The Right Coast

February 17, 2004
Where would you rather be born?
By Tom Smith

Brian Leiter has responded to my earlier posts that it was far from clear one would be better off being born into a Western European social democracy than into the good ol' USA. While it would be fun for this to deteriorate into a regular mud wrestling contest, I suspect that the issues involved are more subtle and interesting than that. I promise my readers more scurrilous attacks on the left in future postings, just not this one.

First, I would be very surprised if both the median and mean income of Americans in real terms (say, 2004 Euros, just to be multilateral about it) were not higher than all but a very few countries. I think Switzerland is higher and perhaps some small oil producing states. If this is the case, then a risk-neutral person, having just been yanked out of the well of souls, would tell the angel of destiny (or whatever s/he is called) to please, pull his name-to-be out of the urn marked USA, rather than say France or Germany. As our annoying law casebooks say, do you see why? The expected annual income in real terms would have to be higher for someone to be born randomly into the country with the higher mean income.

But, second, it is fair to object that risk neutrality does not really reflect our true psychological attitudes towards risk, nor perhaps our intuitions about justice. Rawls certainly did not think so. I would be willing to bet that France and Germany have a somewhat lower mean income, but also a lower variance among incomes. Their income bell curves, like their figures, tend to be smaller in the waist. While the latter is unambiguously a good thing, the former should be more controversial. If you were risk averse enough, you would by definition choose to be in the country in which you expected to be less rich, but at least could worry less about being poor. Perhaps it follows from this that justice (or something like it) requires universal social insurance. I doubt it, but this is a big issue, and not one I want to get into now. Personally, I would choose to be a tenured professor at a French university, have my kids' university, health care, retirement, vacations and God knows what else paid for by the state, with access to great book stores, museums, coffee, wine, food and the Alps, and with the streets crowded with beautiful women who like to dress well. Having been born French, I am assuming, bien sur, that all the annoying characteristics of the French would not bother me. Every devil loves the marsh where he was born!

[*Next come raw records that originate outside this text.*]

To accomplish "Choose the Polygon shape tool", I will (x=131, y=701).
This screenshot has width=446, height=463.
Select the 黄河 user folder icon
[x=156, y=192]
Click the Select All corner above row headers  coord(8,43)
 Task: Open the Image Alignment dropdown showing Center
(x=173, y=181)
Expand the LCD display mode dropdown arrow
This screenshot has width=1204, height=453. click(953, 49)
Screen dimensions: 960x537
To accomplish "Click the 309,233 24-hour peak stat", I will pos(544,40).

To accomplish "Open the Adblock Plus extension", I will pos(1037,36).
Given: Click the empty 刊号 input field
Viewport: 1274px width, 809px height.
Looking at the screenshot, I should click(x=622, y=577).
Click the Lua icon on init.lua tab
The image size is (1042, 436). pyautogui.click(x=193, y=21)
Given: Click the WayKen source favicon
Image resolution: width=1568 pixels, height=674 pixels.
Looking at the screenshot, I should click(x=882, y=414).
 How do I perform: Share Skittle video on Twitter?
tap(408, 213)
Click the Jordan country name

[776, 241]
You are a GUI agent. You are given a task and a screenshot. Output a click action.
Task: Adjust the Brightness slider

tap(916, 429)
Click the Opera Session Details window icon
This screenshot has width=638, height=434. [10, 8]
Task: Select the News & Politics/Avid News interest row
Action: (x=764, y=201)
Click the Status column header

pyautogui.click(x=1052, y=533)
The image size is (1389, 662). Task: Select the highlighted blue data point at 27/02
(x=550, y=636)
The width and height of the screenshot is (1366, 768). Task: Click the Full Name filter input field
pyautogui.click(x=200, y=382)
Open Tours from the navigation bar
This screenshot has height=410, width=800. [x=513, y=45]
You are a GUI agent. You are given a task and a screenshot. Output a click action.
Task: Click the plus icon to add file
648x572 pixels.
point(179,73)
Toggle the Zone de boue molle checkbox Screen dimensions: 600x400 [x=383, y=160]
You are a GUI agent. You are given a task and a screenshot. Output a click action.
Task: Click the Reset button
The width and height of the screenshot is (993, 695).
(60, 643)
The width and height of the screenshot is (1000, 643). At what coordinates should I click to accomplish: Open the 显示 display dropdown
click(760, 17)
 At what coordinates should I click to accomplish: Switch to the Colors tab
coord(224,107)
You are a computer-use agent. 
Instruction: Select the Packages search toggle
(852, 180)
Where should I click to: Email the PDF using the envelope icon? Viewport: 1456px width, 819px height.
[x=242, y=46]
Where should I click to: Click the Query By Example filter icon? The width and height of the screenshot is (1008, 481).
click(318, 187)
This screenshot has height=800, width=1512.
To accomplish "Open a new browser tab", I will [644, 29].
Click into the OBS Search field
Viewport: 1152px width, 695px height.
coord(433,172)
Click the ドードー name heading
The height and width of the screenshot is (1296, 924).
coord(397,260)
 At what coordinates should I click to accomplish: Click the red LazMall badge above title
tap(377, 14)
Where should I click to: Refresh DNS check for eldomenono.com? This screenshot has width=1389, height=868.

However, I think it would be hard to construct a theory of justice out of these preferences, indeed, vices.

Finally, you have to do something with the important fact that less socialist countries such as our own are much more dynamic in the sense that who is poor tends to be constantly changing. People are constantly moving up out of (and down into) poverty. It is really unjust when the great grandson of an industrial titan ends up poor because he is a disgusting slacker? Conversely, if you knew, for example, that you had an IQ of 140, you would be crazy to choose any but the USA urn. Presumably some credit must be given to modes of political economy that allow people to realize their talents more fully. Here I think the winner pretty clearly has to be more economically (and socially) open societies such as that in the US. Except conservative academics, of course. We're discriminated against.